Tornare a sentire in modo sempre più vicino all’udito naturale grazie a un impianto cocleare di ultima generazione. Al Policlinico “Paolo Giaccone” di Palermo quattro pazienti hanno ricevuto i nuovi dispositivi Nexa, sviluppati da Cochlear, nel reparto di Otorinolaringoiatria diretto dal professore Salvatore Gallina.
Gli interventi sono stati eseguiti dall’équipe guidata da Francesco Dispenza, che spiega: “Essere tra i primi centri in Italia ad adottare questa tecnologia significa offrire ai nostri pazienti il meglio disponibile oggi nel campo della riabilitazione uditiva, garantendo un ritorno all’ascolto sempre più naturale e vicino all’esperienza dell’udito fisiologico”.

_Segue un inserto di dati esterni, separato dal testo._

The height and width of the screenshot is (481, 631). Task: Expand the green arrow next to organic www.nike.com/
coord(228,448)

I Nexa appartengono alla nuova generazione di impianti cocleari, dispositivi che combinano una parte interna posizionata chirurgicamente nella coclea con un processore esterno. Quest’ultimo cattura i suoni, li elabora e li invia a una serie di elettrodi che stimolano direttamente il nervo uditivo.

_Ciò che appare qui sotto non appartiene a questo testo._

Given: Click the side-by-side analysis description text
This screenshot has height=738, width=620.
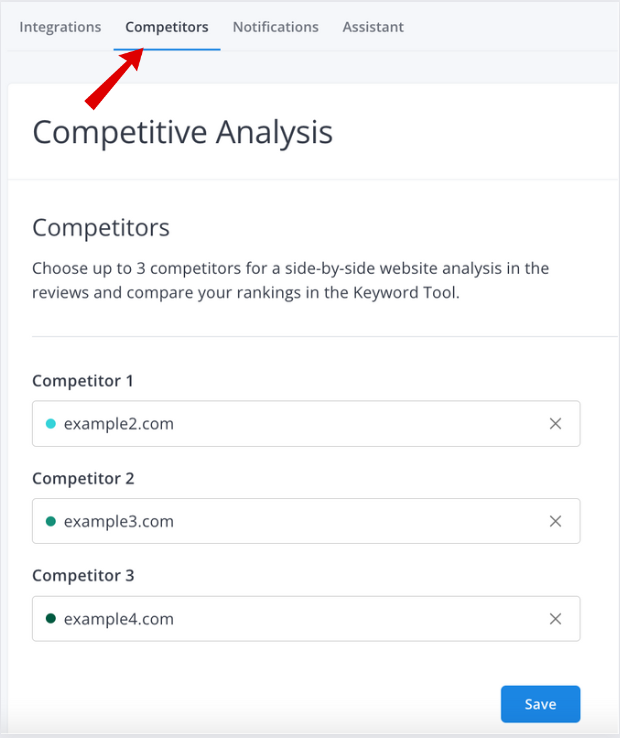Looking at the screenshot, I should pos(290,282).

Secondo quanto riportato da Cochlear, i processori di ultima generazione sono in grado di adattare il suono in tempo reale, salvare le impostazioni personalizzate, ottimizzare i consumi della batteria e connettersi con smartphone e tablet. In concreto significa poter ascoltare una telefonata o la musica direttamente nell’impianto e contare su un’autonomia che copre l’intera giornata.
Il Policlinico è Centro di Riferimento Regionale per la chirurgia della sordità e tra i primi in Sicilia per numero di interventi all’orecchio. Negli ultimi anni ha eseguito in media 25 impianti cocleari all’anno, riducendo sensibilmente i viaggi dei pazienti verso altre Regioni.
“La scelta di introdurre i nuovi dispositivi conferma l’impegno nell’adozione di tecnologie all’avanguardia – ha dichiarato la direttrice generale Maria Grazia Furnari – per garantire a tutti i pazienti le migliori opzioni terapeutiche disponibili, in un servizio sanitario di qualità e accessibile”.